Pippi Lotta Enok

Personal information
- Citizenship: Estonia
- Born: August 19, 2002 (age 23)

Achievements and titles
- Personal bests: Heptathlon: 6258 (2025) Pentathlon: 4593 (2025) NR

Medal record
Women's athletics
Representing Estonia
European U23 Championships
| Bronze medal – third place | 2023 Espoo | Heptathlon |
World Athletics U20 Championships
| Silver medal – second place | 2021 Nairobi | Heptathlon |

= Pippi Lotta Enok =

Estonian athletics competitor (born 2002)

Pippi Lotta Enok (born 19 August 2002) is an Estonian multi-event athlete.
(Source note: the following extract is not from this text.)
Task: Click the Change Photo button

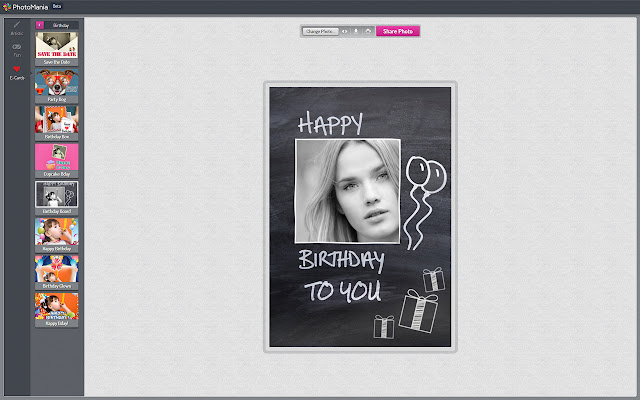Action: 320,31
A two-time national champion, she was a silver medalist at the 2021 World Athletics U20 Championships in the heptathlon. In 2025, she set a new Estonian national record in the Pentathlon. She won the heptathlon at the 2023 and 2025 NCAA Outdoor Championships.

==Career==
She won the silver medal in the heptathlon at the 2021 World Athletics U20 Championships in Nairobi. She won the senior Estonian national heptathlon title in 2022.
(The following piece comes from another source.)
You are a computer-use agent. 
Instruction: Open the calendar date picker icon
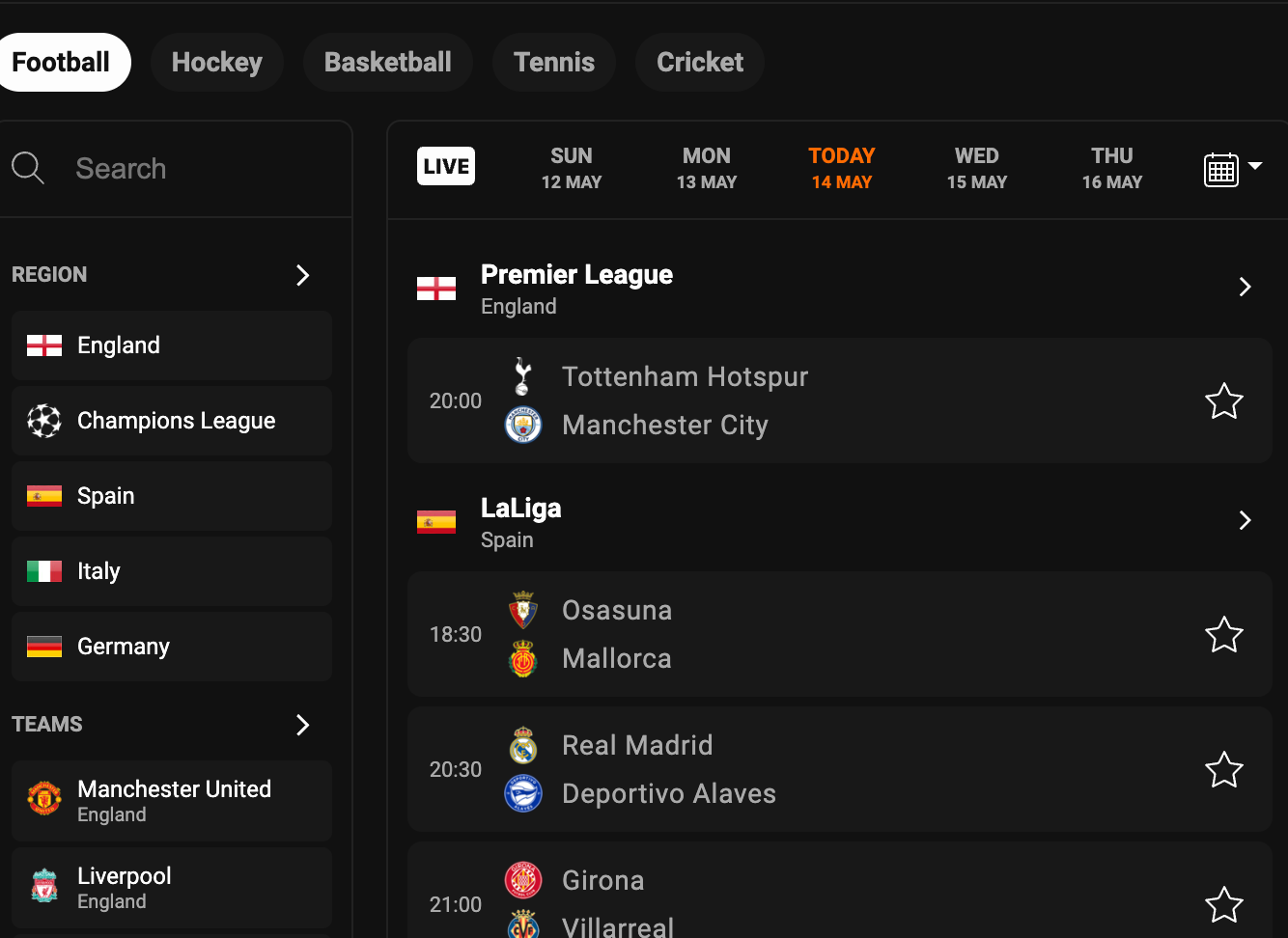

She won the pentathlon at the 2023 Big 12 Indoor Track and Field Championships, competing for the University of Oklahoma. She won the heptathlon at the 2023 NCAA Division I Outdoor Track and Field Championships in June 2023 in Austin, Texas. Her score of 6,165 points for the outdoor heptathlon achieved at the Championships set a new programme record for Oklahoma. She was a bronze medalist in the heptathlon at the 2023 European Athletics U23 Championships in Espoo in July 2023. She won the Estonian national heptathlon title in 2024.

In February 2025, she broke the Estonian national record for the pentathlon when she scored 4,593 points in winning the Southeastern Conference (SEC) Track & Field Championships in Texas whilst competing the University of Oklahoma. It was a 182 point personal best and surpassed the previous Estonian record, held by Kaie Kand since 2009, by 13 points. In doing so, also became Oklahoma's first SEC champion in any sport. Her tally also placed her fifth on the NCAA all-time list, moved her to fourth in the world for the 2025 indoor season and set a new facility record and a new program record. The following month, she placed third in the pentathlon at the 2025 NCAA Division I Indoor Track and Field Championships in Virginia Beach on 15 March 2025, scoring 4,375 points.

She scored personal best of 6,258 points in the heptathlon at the 65th Mt. SAC Relays, California, in April 2025. In June 2025, she won the heptathlon at the 2025 NCAA Outdoor Championships in Eugene, Oregon. In September 2025, she completed the heptathlon at the 2025 World Championships in Tokyo, Japan, placing nineteenth.